The request: Please arrange the rows below as a Markdown table with the columns No. and Text. Number each row and leave out blank lines.

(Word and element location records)
━━━━━━

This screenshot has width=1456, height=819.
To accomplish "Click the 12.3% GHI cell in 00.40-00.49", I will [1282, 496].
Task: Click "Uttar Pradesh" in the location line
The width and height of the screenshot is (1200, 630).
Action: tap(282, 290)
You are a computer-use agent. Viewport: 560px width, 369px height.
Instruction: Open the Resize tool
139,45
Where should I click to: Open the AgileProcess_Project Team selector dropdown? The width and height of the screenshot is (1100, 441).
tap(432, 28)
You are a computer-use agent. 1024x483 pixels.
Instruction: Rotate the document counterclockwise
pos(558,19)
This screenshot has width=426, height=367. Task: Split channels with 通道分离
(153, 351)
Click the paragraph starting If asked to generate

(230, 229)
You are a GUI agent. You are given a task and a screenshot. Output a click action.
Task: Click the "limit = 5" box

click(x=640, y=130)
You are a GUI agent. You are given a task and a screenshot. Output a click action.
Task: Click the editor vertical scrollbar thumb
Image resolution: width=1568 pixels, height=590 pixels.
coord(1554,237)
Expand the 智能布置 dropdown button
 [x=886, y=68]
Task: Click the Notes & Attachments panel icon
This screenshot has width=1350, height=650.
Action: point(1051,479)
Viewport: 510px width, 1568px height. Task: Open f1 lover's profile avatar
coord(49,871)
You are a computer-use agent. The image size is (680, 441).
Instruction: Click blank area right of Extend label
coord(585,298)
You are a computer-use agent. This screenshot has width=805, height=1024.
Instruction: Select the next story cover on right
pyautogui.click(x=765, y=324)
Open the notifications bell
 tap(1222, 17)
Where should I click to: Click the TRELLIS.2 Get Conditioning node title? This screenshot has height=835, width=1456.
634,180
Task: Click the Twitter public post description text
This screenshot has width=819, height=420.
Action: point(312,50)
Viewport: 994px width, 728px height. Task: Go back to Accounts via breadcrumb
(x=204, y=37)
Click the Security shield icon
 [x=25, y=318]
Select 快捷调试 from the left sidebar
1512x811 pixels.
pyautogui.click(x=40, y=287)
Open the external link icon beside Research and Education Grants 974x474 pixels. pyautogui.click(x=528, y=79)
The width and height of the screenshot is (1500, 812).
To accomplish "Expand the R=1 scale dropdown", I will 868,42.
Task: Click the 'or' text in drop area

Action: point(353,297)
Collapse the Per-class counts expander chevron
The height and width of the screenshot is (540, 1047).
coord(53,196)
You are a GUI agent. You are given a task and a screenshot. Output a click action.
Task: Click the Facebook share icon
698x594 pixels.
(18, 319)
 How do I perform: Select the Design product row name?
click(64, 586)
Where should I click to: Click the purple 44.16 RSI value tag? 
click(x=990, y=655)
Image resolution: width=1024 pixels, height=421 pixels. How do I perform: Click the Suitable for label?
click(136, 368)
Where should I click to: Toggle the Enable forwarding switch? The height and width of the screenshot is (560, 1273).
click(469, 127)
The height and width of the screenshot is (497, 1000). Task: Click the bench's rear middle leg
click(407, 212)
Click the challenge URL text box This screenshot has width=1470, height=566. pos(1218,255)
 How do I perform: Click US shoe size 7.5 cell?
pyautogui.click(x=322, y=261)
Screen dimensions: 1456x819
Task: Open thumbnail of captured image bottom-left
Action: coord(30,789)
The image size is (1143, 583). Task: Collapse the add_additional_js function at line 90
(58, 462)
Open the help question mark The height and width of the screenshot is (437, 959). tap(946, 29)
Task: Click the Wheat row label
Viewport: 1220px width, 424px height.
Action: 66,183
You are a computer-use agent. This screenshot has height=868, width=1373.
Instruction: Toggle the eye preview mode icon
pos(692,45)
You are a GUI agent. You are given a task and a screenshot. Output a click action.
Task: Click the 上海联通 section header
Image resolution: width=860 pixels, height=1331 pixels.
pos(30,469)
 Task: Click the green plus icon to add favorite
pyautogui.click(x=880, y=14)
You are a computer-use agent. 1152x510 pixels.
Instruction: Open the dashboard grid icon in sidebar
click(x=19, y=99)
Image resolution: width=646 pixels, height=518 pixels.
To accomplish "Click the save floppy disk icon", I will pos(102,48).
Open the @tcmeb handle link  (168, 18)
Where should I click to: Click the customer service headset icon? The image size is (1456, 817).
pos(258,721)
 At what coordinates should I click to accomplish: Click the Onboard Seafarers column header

━━━━━━

Output for this exercise:
| No. | Text |
|---|---|
| 1 | This screenshot has width=1456, height=819. |
| 2 | To accomplish "Click the 12.3% GHI cell in 00.40-00.49", I will [1282, 496]. |
| 3 | Task: Click "Uttar Pradesh" in the location line |
| 4 | The width and height of the screenshot is (1200, 630). |
| 5 | Action: tap(282, 290) |
| 6 | You are a computer-use agent. Viewport: 560px width, 369px height. |
| 7 | Instruction: Open the Resize tool |
| 8 | 139,45 |
| 9 | Where should I click to: Open the AgileProcess_Project Team selector dropdown? The width and height of the screenshot is (1100, 441). |
| 10 | tap(432, 28) |
| 11 | You are a computer-use agent. 1024x483 pixels. |
| 12 | Instruction: Rotate the document counterclockwise |
| 13 | pos(558,19) |
| 14 | This screenshot has width=426, height=367. Task: Split channels with 通道分离 |
| 15 | (153, 351) |
| 16 | Click the paragraph starting If asked to generate |
| 17 | (230, 229) |
| 18 | You are a GUI agent. You are given a task and a screenshot. Output a click action. |
| 19 | Task: Click the "limit = 5" box |
| 20 | click(x=640, y=130) |
| 21 | You are a GUI agent. You are given a task and a screenshot. Output a click action. |
| 22 | Task: Click the editor vertical scrollbar thumb |
| 23 | Image resolution: width=1568 pixels, height=590 pixels. |
| 24 | coord(1554,237) |
| 25 | Expand the 智能布置 dropdown button |
| 26 |  [x=886, y=68] |
| 27 | Task: Click the Notes & Attachments panel icon |
| 28 | This screenshot has width=1350, height=650. |
| 29 | Action: point(1051,479) |
| 30 | Viewport: 510px width, 1568px height. Task: Open f1 lover's profile avatar |
| 31 | coord(49,871) |
| 32 | You are a computer-use agent. The image size is (680, 441). |
| 33 | Instruction: Click blank area right of Extend label |
| 34 | coord(585,298) |
| 35 | You are a computer-use agent. This screenshot has width=805, height=1024. |
| 36 | Instruction: Select the next story cover on right |
| 37 | pyautogui.click(x=765, y=324) |
| 38 | Open the notifications bell |
| 39 |  tap(1222, 17) |
| 40 | Where should I click to: Click the TRELLIS.2 Get Conditioning node title? This screenshot has height=835, width=1456. |
| 41 | 634,180 |
| 42 | Task: Click the Twitter public post description text |
| 43 | This screenshot has width=819, height=420. |
| 44 | Action: point(312,50) |
| 45 | Viewport: 994px width, 728px height. Task: Go back to Accounts via breadcrumb |
| 46 | (x=204, y=37) |
| 47 | Click the Security shield icon |
| 48 |  [x=25, y=318] |
| 49 | Select 快捷调试 from the left sidebar |
| 50 | 1512x811 pixels. |
| 51 | pyautogui.click(x=40, y=287) |
| 52 | Open the external link icon beside Research and Education Grants 974x474 pixels. pyautogui.click(x=528, y=79) |
| 53 | The width and height of the screenshot is (1500, 812). |
| 54 | To accomplish "Expand the R=1 scale dropdown", I will 868,42. |
| 55 | Task: Click the 'or' text in drop area |
| 56 | Action: point(353,297) |
| 57 | Collapse the Per-class counts expander chevron |
| 58 | The height and width of the screenshot is (540, 1047). |
| 59 | coord(53,196) |
| 60 | You are a GUI agent. You are given a task and a screenshot. Output a click action. |
| 61 | Task: Click the Facebook share icon |
| 62 | 698x594 pixels. |
| 63 | (18, 319) |
| 64 |  How do I perform: Select the Design product row name? |
| 65 | click(64, 586) |
| 66 | Where should I click to: Click the purple 44.16 RSI value tag?  |
| 67 | click(x=990, y=655) |
| 68 | Image resolution: width=1024 pixels, height=421 pixels. How do I perform: Click the Suitable for label? |
| 69 | click(136, 368) |
| 70 | Where should I click to: Toggle the Enable forwarding switch? The height and width of the screenshot is (560, 1273). |
| 71 | click(469, 127) |
| 72 | The height and width of the screenshot is (497, 1000). Task: Click the bench's rear middle leg |
| 73 | click(407, 212) |
| 74 | Click the challenge URL text box This screenshot has width=1470, height=566. pos(1218,255) |
| 75 |  How do I perform: Click US shoe size 7.5 cell? |
| 76 | pyautogui.click(x=322, y=261) |
| 77 | Screen dimensions: 1456x819 |
| 78 | Task: Open thumbnail of captured image bottom-left |
| 79 | Action: coord(30,789) |
| 80 | The image size is (1143, 583). Task: Collapse the add_additional_js function at line 90 |
| 81 | (58, 462) |
| 82 | Open the help question mark The height and width of the screenshot is (437, 959). tap(946, 29) |
| 83 | Task: Click the Wheat row label |
| 84 | Viewport: 1220px width, 424px height. |
| 85 | Action: 66,183 |
| 86 | You are a computer-use agent. This screenshot has height=868, width=1373. |
| 87 | Instruction: Toggle the eye preview mode icon |
| 88 | pos(692,45) |
| 89 | You are a GUI agent. You are given a task and a screenshot. Output a click action. |
| 90 | Task: Click the 上海联通 section header |
| 91 | Image resolution: width=860 pixels, height=1331 pixels. |
| 92 | pos(30,469) |
| 93 |  Task: Click the green plus icon to add favorite |
| 94 | pyautogui.click(x=880, y=14) |
| 95 | You are a computer-use agent. 1152x510 pixels. |
| 96 | Instruction: Open the dashboard grid icon in sidebar |
| 97 | click(x=19, y=99) |
| 98 | Image resolution: width=646 pixels, height=518 pixels. |
| 99 | To accomplish "Click the save floppy disk icon", I will pos(102,48). |
| 100 | Open the @tcmeb handle link  (168, 18) |
| 101 | Where should I click to: Click the customer service headset icon? The image size is (1456, 817). |
| 102 | pos(258,721) |
| 103 |  At what coordinates should I click to accomplish: Click the Onboard Seafarers column header |